DPO (Rafailov et al. 2023) is a four-step algebra exercise that eliminates the RM-and-PPO machinery of chapter 03 and replaces it with a single supervised loss on preference pairs. This chapter walks the derivation.

Step 0: the KL-constrained RL objective

The objective PPO is trying to solve (chapter 03) is:

\[ \max_{\pi_\theta}\, \mathbb{E}_{x \sim \mathcal{D},\, y \sim \pi_\theta(\cdot \mid x)}\!\left[ r(x, y) \right] - \beta\, \mathrm{KL}\!\left( \pi_\theta(\cdot \mid x) \,\Vert\, \pi_{\text{ref}}(\cdot \mid x) \right) \]

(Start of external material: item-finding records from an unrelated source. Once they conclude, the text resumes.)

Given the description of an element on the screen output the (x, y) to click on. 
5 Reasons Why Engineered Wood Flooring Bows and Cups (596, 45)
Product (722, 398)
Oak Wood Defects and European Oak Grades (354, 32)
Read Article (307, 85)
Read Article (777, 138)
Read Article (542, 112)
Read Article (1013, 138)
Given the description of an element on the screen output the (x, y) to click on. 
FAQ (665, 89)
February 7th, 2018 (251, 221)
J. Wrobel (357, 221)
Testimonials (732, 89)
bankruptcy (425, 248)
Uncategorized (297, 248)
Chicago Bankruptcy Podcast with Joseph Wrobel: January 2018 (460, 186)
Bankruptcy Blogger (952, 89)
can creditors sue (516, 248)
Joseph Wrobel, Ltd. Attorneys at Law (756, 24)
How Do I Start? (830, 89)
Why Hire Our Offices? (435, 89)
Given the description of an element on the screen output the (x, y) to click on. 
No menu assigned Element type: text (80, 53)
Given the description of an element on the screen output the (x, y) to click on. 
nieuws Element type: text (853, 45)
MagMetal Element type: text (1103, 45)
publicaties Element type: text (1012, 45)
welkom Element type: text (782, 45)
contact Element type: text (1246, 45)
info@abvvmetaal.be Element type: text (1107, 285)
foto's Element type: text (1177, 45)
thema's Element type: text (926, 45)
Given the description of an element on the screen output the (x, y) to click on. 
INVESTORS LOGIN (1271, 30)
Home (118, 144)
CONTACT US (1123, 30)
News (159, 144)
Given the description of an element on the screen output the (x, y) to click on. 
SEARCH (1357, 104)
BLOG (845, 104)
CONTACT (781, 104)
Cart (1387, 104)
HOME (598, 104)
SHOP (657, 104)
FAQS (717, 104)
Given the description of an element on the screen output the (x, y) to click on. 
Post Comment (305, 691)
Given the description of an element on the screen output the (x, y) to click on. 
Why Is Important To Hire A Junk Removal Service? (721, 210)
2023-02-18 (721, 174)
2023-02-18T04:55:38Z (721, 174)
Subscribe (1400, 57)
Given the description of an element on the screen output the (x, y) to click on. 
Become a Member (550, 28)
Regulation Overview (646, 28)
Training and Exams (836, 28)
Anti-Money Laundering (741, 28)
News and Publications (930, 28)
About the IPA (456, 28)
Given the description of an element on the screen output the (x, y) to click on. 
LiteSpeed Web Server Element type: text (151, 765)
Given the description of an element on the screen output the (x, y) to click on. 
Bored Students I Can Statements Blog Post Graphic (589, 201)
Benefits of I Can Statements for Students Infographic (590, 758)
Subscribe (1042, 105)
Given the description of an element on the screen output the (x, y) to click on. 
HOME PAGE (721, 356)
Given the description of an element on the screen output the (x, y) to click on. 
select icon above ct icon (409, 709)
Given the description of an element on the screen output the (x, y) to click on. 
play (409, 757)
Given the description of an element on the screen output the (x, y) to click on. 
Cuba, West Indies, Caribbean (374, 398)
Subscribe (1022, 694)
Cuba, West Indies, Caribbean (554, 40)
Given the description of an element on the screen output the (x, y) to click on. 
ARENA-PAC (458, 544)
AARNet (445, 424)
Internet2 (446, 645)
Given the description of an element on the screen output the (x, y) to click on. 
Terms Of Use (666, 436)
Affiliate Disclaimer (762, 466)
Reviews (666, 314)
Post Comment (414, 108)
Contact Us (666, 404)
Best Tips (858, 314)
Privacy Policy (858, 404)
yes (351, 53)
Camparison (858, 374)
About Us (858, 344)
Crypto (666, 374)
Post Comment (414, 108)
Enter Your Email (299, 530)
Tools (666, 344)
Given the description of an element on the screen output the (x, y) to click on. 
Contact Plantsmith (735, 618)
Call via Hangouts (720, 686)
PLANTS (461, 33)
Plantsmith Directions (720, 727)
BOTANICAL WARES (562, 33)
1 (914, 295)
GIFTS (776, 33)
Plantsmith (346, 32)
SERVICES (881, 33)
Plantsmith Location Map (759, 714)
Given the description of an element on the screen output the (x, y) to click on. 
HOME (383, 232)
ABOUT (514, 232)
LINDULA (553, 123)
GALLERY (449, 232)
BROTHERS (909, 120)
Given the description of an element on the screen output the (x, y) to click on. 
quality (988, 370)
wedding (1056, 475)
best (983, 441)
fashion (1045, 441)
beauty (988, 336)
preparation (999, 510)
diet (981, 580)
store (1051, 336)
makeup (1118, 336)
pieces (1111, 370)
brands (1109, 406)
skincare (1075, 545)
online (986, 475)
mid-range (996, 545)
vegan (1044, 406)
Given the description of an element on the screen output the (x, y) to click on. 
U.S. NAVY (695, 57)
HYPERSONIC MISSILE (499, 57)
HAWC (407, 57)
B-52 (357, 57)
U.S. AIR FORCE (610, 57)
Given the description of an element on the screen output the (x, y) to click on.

This is a constrained optimization over the per-prompt distribution \(\pi_\theta(\cdot \mid x)\).

Step 1: the closed-form optimal policy

For a fixed reward \(r\), this objective has a closed-form maximizer. Setting the Lagrangian's derivative w.r.t. \(\pi(y|x)\) to zero (with normalization constraint) yields:

\[ \pi^*(y \mid x) = \frac{1}{Z(x)}\, \pi_{\text{ref}}(y \mid x)\, \exp\!\left( \frac{1}{\beta} r(x, y) \right) \]

where \(Z(x) = \sum_y \pi_{\text{ref}}(y \mid x)\, \exp(r(x,y)/\beta)\) is the partition function over responses.

Derivation sketch. The objective in terms of \(\pi(\cdot|x)\) is

\[ \mathbb{E}_{y \sim \pi}[r(x,y)] - \beta \sum_y \pi(y|x) \log \frac{\pi(y|x)}{\pi_{\text{ref}}(y|x)}. \]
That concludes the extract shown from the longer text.